In recent weeks we have heard a lot of talk about what is considered “essential” during this pandemic. Many of us have been taking personal inventory on what we personally value as “essential.” So, what is essential to you?
When people are asked what they deem important, financial stability typically joins health and family well-being at the top of the list. Yet, a much smaller percentage actually follow through by creating a solid financial plan.
COVID-19 has brought along significant changes to our careers and our personal lives. Many of us find ourselves with more time on our hands as we work from home, have limited entertainment options, and experience fewer demands on our schedule – which provides a significant opportunity to focus on those goals that always seem to get pushed to the back burner. If finances have been on your mind, now is as good a time as any to plan for your financial future.

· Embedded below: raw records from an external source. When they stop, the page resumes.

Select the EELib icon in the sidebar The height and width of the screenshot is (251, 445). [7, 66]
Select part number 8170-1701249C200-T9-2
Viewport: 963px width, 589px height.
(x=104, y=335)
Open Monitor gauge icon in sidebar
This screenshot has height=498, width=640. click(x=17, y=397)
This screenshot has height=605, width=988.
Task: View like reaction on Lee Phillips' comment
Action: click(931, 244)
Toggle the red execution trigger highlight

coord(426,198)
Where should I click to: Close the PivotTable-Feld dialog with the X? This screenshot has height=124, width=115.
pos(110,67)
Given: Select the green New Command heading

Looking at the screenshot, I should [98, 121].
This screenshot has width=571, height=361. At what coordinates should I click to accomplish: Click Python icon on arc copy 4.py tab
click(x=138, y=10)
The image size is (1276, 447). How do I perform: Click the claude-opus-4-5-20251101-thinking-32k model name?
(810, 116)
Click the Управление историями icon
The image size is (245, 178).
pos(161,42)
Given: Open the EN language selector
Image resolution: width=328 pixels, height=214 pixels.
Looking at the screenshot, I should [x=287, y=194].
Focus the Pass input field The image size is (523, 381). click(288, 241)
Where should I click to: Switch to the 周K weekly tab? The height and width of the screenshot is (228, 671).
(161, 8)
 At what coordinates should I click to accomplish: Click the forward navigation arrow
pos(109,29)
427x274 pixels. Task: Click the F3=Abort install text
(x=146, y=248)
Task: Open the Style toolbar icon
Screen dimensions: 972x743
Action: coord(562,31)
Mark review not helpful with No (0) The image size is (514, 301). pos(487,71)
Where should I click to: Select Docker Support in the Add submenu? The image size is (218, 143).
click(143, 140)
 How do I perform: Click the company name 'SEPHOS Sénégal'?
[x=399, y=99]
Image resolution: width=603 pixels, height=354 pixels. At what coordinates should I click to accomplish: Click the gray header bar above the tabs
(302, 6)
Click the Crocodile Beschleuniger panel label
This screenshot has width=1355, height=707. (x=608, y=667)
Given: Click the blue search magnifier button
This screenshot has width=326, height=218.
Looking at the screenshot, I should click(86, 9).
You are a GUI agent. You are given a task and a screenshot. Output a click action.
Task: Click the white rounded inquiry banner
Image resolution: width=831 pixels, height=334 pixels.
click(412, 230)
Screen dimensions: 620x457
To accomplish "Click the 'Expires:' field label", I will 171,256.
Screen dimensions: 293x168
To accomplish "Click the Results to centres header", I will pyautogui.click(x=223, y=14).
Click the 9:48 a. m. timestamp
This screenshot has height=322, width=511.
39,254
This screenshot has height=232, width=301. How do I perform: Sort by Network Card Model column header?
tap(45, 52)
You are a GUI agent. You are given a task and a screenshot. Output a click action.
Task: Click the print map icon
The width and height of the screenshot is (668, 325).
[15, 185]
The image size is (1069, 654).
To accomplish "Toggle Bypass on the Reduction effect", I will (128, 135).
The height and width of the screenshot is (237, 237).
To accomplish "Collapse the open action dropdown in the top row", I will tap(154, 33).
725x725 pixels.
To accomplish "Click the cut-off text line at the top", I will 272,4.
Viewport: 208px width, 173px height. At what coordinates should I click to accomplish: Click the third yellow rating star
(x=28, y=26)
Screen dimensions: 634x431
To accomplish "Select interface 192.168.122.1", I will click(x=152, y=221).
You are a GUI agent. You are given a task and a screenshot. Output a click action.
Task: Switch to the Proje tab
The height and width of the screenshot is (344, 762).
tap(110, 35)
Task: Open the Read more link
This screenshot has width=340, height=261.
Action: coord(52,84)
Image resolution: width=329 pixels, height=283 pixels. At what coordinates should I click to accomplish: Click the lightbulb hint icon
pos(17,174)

With recent news highlighting the market volatility, you may be wondering, “Is now really a good time to invest?” The answer is this: there will never be a perfect time to start investing. Many statistics show that starting early is the most important factor. That time in the market is more significant than timing the market.
So, how can you get started?
- Think about what you’re saving for.
Is retirement your top priority? Have a special trip in mind? Perhaps there’s debt to pay off. Or maybe you’re planning for a wedding, a house, a child, or a college education. Whatever your goals, a thoughtful plan is the soundest way to get there.
- Develop a budget.
Take statements from bank accounts and credit cards for an ordinary month in terms of spending (removing any atypical items). Add up the totals to establish your monthly expenses. Take your income for that same month and deduct the expenses. The amount remaining is your surplus. If your surplus is a negative number, go back and see if there are expenses you can deduct to make it positive.
- Determine where your surplus should go.
Once you calculate your surplus, you can begin to designate it to your goals. Then you can consider where these funds should go – stocks, bonds, 401k, an IRA, savings, a 529 plan, etc. This is where engaging a wealth professional can be especially helpful. At Bartlett, our wealth professionals work side-by-side with couples, familes and individuals to help them determine how to save for competing goals along with the best ways to invest and save to continue working toward them.
We know that saving money overall has a greater effect on total wealth versus returns in general. And the longer you have to save and invest, the more time you have to recoup any losses. After considering all of our options on the table, we can commit to achieving our financial goals. You may never have more time than you do now to focus on this critical endeavor.